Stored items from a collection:
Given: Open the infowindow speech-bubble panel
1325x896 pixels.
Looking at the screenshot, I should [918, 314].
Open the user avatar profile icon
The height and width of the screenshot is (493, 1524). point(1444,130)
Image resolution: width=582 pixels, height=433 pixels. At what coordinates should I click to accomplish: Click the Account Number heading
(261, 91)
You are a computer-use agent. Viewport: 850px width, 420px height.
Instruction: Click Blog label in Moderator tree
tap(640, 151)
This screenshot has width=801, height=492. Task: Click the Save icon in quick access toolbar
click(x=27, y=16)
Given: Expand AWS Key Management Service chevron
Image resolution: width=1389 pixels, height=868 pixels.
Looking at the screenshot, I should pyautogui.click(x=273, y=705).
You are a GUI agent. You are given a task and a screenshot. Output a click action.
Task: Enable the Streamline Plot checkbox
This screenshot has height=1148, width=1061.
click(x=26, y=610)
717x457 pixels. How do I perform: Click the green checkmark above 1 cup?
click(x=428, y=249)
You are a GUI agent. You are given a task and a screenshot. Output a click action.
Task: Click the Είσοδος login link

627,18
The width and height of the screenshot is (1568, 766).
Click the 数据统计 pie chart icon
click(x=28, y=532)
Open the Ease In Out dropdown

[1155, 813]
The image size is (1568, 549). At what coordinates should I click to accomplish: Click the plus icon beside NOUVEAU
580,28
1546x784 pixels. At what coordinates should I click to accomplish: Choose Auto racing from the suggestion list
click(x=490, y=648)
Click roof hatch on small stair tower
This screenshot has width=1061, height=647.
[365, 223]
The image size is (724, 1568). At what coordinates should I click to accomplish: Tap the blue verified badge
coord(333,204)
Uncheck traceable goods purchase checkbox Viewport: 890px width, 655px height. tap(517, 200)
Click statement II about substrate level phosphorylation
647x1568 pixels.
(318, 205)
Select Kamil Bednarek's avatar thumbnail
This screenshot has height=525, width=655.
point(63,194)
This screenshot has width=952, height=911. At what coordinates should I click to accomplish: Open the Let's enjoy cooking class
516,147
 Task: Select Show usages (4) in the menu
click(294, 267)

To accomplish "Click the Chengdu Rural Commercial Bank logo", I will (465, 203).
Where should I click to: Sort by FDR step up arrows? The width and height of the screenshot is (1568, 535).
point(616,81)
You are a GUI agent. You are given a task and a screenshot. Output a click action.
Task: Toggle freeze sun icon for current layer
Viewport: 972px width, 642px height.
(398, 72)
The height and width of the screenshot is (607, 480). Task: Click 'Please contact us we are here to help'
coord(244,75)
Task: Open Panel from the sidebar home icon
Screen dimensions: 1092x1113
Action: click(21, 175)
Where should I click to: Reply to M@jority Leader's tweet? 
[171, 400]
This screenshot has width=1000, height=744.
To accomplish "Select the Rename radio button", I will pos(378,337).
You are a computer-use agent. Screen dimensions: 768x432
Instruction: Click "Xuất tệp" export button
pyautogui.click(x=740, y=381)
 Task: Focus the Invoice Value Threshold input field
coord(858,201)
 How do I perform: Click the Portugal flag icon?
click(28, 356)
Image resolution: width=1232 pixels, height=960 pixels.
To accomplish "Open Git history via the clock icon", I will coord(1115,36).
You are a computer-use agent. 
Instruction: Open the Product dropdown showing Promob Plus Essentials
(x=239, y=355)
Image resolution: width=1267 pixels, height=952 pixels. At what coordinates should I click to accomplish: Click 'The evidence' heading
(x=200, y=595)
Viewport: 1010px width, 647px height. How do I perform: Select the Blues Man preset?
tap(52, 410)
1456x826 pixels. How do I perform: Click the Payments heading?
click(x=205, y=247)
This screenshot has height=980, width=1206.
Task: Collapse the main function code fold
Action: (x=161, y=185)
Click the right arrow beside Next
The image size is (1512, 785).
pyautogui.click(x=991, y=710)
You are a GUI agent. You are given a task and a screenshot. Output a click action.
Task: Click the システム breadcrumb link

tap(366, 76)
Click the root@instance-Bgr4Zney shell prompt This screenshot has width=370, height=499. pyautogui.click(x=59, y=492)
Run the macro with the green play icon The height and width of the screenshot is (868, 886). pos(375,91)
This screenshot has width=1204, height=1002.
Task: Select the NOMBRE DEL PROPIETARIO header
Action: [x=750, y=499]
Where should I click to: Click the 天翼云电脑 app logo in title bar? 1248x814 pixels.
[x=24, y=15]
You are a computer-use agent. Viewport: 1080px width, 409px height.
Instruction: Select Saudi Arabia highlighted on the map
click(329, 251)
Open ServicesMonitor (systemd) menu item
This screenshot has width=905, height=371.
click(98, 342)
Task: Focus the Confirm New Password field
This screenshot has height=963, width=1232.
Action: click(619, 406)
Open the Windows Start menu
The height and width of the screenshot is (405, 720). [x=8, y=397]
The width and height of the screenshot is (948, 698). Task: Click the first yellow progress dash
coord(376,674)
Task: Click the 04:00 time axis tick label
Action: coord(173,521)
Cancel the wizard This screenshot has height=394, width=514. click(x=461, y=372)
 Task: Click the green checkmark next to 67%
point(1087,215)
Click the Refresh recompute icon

• **WHAT IS NEEDED**:
Every entry must appear in the answer exactly as written.

• **SOLUTION TO THIS PROBLEM**:
Given: Open the infowindow speech-bubble panel
1325x896 pixels.
Looking at the screenshot, I should [918, 314].
Open the user avatar profile icon
The height and width of the screenshot is (493, 1524). point(1444,130)
Image resolution: width=582 pixels, height=433 pixels. At what coordinates should I click to accomplish: Click the Account Number heading
(261, 91)
You are a computer-use agent. Viewport: 850px width, 420px height.
Instruction: Click Blog label in Moderator tree
tap(640, 151)
This screenshot has width=801, height=492. Task: Click the Save icon in quick access toolbar
click(x=27, y=16)
Given: Expand AWS Key Management Service chevron
Image resolution: width=1389 pixels, height=868 pixels.
Looking at the screenshot, I should pyautogui.click(x=273, y=705).
You are a GUI agent. You are given a task and a screenshot. Output a click action.
Task: Enable the Streamline Plot checkbox
This screenshot has height=1148, width=1061.
click(x=26, y=610)
717x457 pixels. How do I perform: Click the green checkmark above 1 cup?
click(x=428, y=249)
You are a GUI agent. You are given a task and a screenshot. Output a click action.
Task: Click the Είσοδος login link

627,18
The width and height of the screenshot is (1568, 766).
Click the 数据统计 pie chart icon
click(x=28, y=532)
Open the Ease In Out dropdown

[1155, 813]
The image size is (1568, 549). At what coordinates should I click to accomplish: Click the plus icon beside NOUVEAU
580,28
1546x784 pixels. At what coordinates should I click to accomplish: Choose Auto racing from the suggestion list
click(x=490, y=648)
Click roof hatch on small stair tower
This screenshot has width=1061, height=647.
[365, 223]
The image size is (724, 1568). At what coordinates should I click to accomplish: Tap the blue verified badge
coord(333,204)
Uncheck traceable goods purchase checkbox Viewport: 890px width, 655px height. tap(517, 200)
Click statement II about substrate level phosphorylation
647x1568 pixels.
(318, 205)
Select Kamil Bednarek's avatar thumbnail
This screenshot has height=525, width=655.
point(63,194)
This screenshot has width=952, height=911. At what coordinates should I click to accomplish: Open the Let's enjoy cooking class
516,147
 Task: Select Show usages (4) in the menu
click(294, 267)

To accomplish "Click the Chengdu Rural Commercial Bank logo", I will (465, 203).
Where should I click to: Sort by FDR step up arrows? The width and height of the screenshot is (1568, 535).
point(616,81)
You are a GUI agent. You are given a task and a screenshot. Output a click action.
Task: Toggle freeze sun icon for current layer
Viewport: 972px width, 642px height.
(398, 72)
The height and width of the screenshot is (607, 480). Task: Click 'Please contact us we are here to help'
coord(244,75)
Task: Open Panel from the sidebar home icon
Screen dimensions: 1092x1113
Action: click(21, 175)
Where should I click to: Reply to M@jority Leader's tweet? 
[171, 400]
This screenshot has width=1000, height=744.
To accomplish "Select the Rename radio button", I will pos(378,337).
You are a computer-use agent. Screen dimensions: 768x432
Instruction: Click "Xuất tệp" export button
pyautogui.click(x=740, y=381)
 Task: Focus the Invoice Value Threshold input field
coord(858,201)
 How do I perform: Click the Portugal flag icon?
click(28, 356)
Image resolution: width=1232 pixels, height=960 pixels.
To accomplish "Open Git history via the clock icon", I will coord(1115,36).
You are a computer-use agent. 
Instruction: Open the Product dropdown showing Promob Plus Essentials
(x=239, y=355)
Image resolution: width=1267 pixels, height=952 pixels. At what coordinates should I click to accomplish: Click 'The evidence' heading
(x=200, y=595)
Viewport: 1010px width, 647px height. How do I perform: Select the Blues Man preset?
tap(52, 410)
1456x826 pixels. How do I perform: Click the Payments heading?
click(x=205, y=247)
This screenshot has height=980, width=1206.
Task: Collapse the main function code fold
Action: (x=161, y=185)
Click the right arrow beside Next
The image size is (1512, 785).
pyautogui.click(x=991, y=710)
You are a GUI agent. You are given a task and a screenshot. Output a click action.
Task: Click the システム breadcrumb link

tap(366, 76)
Click the root@instance-Bgr4Zney shell prompt This screenshot has width=370, height=499. pyautogui.click(x=59, y=492)
Run the macro with the green play icon The height and width of the screenshot is (868, 886). pos(375,91)
This screenshot has width=1204, height=1002.
Task: Select the NOMBRE DEL PROPIETARIO header
Action: [x=750, y=499]
Where should I click to: Click the 天翼云电脑 app logo in title bar? 1248x814 pixels.
[x=24, y=15]
You are a computer-use agent. Viewport: 1080px width, 409px height.
Instruction: Select Saudi Arabia highlighted on the map
click(329, 251)
Open ServicesMonitor (systemd) menu item
This screenshot has width=905, height=371.
click(98, 342)
Task: Focus the Confirm New Password field
This screenshot has height=963, width=1232.
Action: click(619, 406)
Open the Windows Start menu
The height and width of the screenshot is (405, 720). [x=8, y=397]
The width and height of the screenshot is (948, 698). Task: Click the first yellow progress dash
coord(376,674)
Task: Click the 04:00 time axis tick label
Action: coord(173,521)
Cancel the wizard This screenshot has height=394, width=514. click(x=461, y=372)
 Task: Click the green checkmark next to 67%
point(1087,215)
Click the Refresh recompute icon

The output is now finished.